Repeat exactly, please, the opening lines of the data below, through and including the line where "Given: Click the カテゴリ placeholder text" sits.
+++ TASK DATA +++
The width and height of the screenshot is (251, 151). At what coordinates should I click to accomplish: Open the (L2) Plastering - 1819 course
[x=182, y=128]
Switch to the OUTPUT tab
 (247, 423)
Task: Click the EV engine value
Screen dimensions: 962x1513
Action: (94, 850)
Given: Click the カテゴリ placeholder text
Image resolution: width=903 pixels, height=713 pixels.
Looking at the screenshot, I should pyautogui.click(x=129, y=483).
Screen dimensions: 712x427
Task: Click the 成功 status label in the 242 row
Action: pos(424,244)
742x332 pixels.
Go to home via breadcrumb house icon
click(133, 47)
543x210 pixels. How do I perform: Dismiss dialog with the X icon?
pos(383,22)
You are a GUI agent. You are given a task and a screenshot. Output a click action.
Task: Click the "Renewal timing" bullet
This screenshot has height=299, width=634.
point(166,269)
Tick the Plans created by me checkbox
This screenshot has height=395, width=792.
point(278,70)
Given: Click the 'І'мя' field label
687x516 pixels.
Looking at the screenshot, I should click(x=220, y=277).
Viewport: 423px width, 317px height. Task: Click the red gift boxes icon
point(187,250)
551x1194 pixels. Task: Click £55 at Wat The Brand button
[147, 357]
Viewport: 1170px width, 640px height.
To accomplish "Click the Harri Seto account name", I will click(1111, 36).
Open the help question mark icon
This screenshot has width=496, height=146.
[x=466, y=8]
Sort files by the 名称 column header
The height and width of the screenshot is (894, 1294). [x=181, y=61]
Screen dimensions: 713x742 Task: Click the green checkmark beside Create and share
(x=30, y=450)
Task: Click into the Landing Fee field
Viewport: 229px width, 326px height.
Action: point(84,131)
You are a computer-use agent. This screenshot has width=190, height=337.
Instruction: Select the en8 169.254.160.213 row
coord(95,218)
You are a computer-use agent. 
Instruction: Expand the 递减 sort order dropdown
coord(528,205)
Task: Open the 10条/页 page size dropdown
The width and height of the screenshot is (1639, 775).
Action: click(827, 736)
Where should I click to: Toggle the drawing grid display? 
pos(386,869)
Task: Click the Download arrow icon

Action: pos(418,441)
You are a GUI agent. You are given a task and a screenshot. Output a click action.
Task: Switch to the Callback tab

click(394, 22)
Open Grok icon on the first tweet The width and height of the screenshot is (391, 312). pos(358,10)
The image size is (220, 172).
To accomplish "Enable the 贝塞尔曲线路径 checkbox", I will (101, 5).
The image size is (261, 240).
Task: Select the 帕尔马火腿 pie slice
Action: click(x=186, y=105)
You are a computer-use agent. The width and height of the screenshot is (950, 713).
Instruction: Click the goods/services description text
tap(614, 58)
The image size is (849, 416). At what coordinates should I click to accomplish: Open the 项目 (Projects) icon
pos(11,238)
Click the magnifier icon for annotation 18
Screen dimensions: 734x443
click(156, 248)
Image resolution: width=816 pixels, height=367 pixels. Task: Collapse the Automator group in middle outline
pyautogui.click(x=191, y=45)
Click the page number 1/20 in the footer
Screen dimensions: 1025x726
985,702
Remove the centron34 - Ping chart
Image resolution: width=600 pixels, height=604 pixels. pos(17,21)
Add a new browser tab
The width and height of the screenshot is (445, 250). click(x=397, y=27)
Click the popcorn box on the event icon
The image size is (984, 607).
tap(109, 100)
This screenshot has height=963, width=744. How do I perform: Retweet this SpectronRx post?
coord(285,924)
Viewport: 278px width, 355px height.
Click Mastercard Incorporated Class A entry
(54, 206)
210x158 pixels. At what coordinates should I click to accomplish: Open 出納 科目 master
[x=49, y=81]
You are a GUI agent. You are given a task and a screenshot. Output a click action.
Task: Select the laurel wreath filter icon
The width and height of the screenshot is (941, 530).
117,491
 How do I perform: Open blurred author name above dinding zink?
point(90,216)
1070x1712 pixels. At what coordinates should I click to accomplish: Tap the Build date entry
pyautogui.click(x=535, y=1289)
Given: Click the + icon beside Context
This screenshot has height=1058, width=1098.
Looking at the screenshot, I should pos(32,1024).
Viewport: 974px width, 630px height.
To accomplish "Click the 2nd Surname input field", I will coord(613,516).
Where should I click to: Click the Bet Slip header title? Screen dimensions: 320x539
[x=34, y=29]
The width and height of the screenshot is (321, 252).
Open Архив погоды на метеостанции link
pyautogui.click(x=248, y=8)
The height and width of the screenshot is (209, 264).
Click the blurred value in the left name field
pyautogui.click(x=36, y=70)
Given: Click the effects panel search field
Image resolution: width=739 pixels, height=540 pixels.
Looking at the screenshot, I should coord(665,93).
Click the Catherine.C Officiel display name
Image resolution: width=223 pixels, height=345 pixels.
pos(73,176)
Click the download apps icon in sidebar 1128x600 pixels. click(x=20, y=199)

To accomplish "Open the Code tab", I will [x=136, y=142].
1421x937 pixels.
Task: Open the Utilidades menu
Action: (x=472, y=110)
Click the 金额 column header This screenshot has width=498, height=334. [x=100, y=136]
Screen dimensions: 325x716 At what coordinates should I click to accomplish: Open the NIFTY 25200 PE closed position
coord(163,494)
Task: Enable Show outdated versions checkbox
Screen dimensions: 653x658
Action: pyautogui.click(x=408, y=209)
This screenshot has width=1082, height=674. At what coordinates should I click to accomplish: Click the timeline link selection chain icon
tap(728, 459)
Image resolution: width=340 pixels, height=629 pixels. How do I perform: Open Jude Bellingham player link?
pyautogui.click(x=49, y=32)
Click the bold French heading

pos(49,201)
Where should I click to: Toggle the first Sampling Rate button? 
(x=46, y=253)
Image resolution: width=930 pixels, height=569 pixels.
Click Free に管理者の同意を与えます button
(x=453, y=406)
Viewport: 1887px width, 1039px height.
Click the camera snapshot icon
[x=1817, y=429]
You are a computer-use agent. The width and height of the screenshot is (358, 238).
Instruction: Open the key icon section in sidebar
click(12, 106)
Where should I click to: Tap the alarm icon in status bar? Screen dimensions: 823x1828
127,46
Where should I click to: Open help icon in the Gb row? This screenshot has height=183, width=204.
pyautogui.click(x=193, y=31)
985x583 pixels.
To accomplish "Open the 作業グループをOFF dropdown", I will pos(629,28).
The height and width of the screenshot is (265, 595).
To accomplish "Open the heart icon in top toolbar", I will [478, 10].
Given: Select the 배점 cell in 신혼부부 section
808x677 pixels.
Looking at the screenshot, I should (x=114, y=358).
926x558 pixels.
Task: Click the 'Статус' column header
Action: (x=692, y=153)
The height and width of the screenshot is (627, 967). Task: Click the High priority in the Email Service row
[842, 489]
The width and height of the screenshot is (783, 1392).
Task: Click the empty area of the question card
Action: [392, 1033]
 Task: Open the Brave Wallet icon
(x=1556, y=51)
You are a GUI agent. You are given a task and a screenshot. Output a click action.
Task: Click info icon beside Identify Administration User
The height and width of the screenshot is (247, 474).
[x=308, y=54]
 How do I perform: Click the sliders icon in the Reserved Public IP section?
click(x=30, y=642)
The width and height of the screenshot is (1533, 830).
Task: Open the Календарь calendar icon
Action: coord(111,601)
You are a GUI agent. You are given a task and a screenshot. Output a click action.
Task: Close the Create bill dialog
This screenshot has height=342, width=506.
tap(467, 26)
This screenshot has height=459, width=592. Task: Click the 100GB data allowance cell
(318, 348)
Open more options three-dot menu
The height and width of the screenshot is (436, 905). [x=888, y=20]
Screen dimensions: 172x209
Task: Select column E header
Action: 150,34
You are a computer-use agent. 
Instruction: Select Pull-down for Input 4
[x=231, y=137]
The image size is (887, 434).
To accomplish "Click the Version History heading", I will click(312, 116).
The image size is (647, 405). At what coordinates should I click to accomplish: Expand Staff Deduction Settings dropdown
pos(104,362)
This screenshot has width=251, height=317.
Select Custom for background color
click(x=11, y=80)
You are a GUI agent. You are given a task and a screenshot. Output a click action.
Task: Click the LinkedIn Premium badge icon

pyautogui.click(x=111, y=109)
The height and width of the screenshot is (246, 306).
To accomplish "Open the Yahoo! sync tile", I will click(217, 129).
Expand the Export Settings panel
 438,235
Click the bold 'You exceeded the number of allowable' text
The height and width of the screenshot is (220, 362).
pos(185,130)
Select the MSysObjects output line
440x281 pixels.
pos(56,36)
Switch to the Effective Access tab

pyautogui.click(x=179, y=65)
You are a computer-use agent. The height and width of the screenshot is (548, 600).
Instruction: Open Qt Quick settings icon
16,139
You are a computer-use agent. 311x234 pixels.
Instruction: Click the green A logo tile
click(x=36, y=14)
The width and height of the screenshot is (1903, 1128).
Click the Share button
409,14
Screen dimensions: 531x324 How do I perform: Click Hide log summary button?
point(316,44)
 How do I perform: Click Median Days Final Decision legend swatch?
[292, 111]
+++
◆ ANSWER
The width and height of the screenshot is (251, 151). At what coordinates should I click to accomplish: Open the (L2) Plastering - 1819 course
[x=182, y=128]
Switch to the OUTPUT tab
 (247, 423)
Task: Click the EV engine value
Screen dimensions: 962x1513
Action: (94, 850)
Given: Click the カテゴリ placeholder text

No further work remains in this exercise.